Recorded information =>
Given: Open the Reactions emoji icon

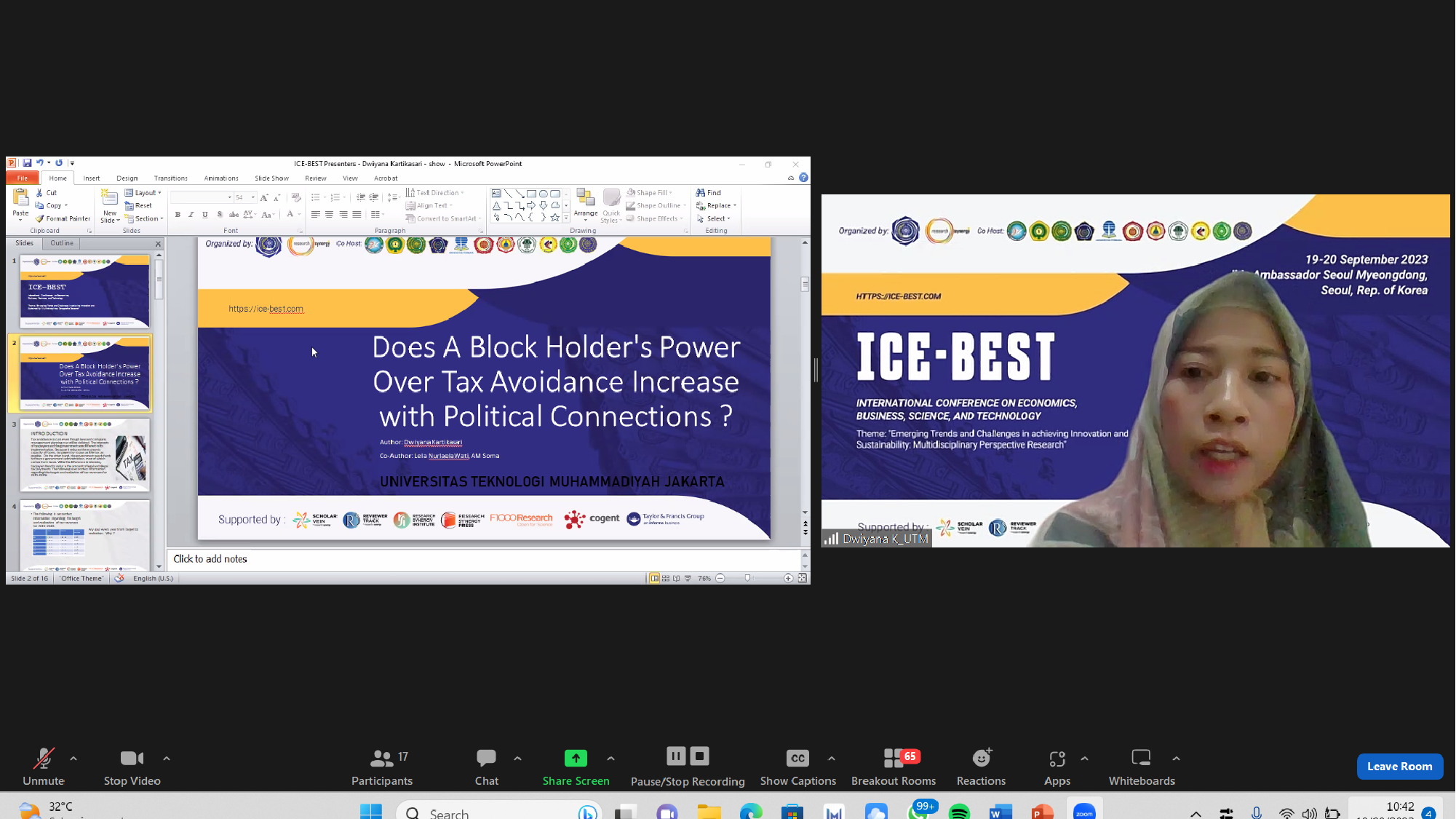Looking at the screenshot, I should [x=981, y=758].
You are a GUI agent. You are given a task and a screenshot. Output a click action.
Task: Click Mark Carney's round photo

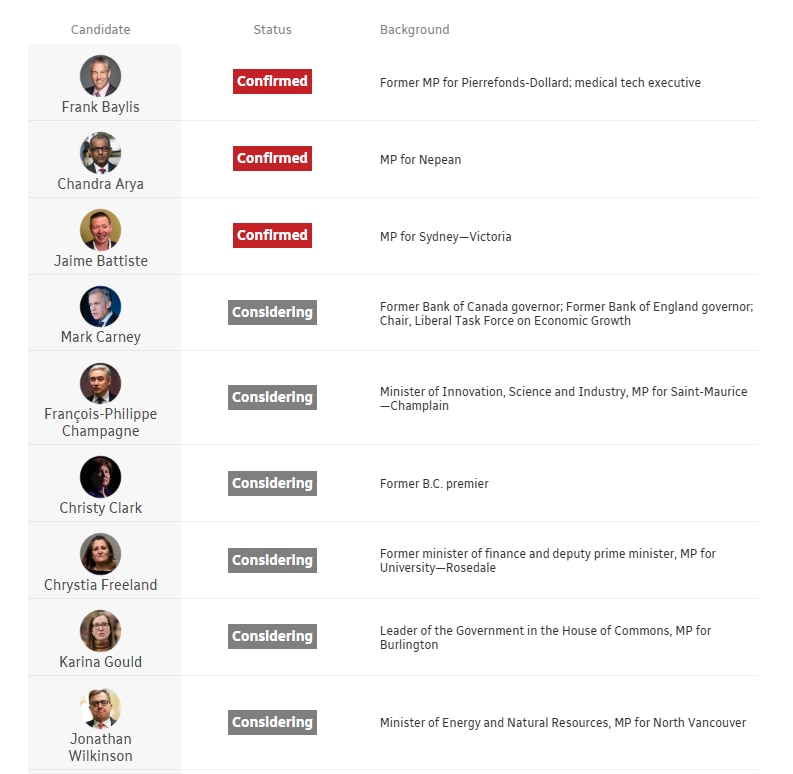(x=100, y=307)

To do => Reproduce exactly and only the lines from the one with "You are a GUI" through the final line of the records above, inclusive. Pictures must be left out.

Solution for this problem =>
You are a GUI agent. You are given a task and a screenshot. Output a click action.
Task: Click Mark Carney's round photo

(x=100, y=307)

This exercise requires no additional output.